• RECORDS PROVIDED
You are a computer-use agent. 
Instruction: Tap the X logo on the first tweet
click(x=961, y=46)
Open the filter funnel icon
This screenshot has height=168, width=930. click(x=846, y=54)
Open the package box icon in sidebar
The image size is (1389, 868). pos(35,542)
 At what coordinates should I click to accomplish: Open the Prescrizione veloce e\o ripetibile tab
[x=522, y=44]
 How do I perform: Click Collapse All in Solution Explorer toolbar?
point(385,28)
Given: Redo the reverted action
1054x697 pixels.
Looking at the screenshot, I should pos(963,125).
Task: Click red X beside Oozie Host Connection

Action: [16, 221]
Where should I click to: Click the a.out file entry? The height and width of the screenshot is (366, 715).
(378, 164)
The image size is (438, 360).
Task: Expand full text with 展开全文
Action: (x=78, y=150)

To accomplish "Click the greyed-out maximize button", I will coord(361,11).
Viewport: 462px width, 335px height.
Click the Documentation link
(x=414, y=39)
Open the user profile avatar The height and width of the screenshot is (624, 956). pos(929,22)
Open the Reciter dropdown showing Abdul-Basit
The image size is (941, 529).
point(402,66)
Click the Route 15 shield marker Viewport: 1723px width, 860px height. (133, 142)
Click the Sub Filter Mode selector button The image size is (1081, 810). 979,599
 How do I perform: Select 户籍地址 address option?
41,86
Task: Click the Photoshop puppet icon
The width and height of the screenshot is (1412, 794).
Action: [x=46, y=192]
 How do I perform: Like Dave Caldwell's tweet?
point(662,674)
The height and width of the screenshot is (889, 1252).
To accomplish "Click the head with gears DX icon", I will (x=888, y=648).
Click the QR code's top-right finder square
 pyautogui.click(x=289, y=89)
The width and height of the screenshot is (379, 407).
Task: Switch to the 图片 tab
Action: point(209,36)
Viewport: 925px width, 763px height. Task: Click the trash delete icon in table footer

• TASK GOAL
Copy out the listing word for word, from its first line through the line containing "Action: [16, 221]", with both of those lines included.

• WORKED ANSWER
You are a computer-use agent. 
Instruction: Tap the X logo on the first tweet
click(x=961, y=46)
Open the filter funnel icon
This screenshot has height=168, width=930. click(x=846, y=54)
Open the package box icon in sidebar
The image size is (1389, 868). pos(35,542)
 At what coordinates should I click to accomplish: Open the Prescrizione veloce e\o ripetibile tab
[x=522, y=44]
 How do I perform: Click Collapse All in Solution Explorer toolbar?
point(385,28)
Given: Redo the reverted action
1054x697 pixels.
Looking at the screenshot, I should pos(963,125).
Task: Click red X beside Oozie Host Connection

Action: [16, 221]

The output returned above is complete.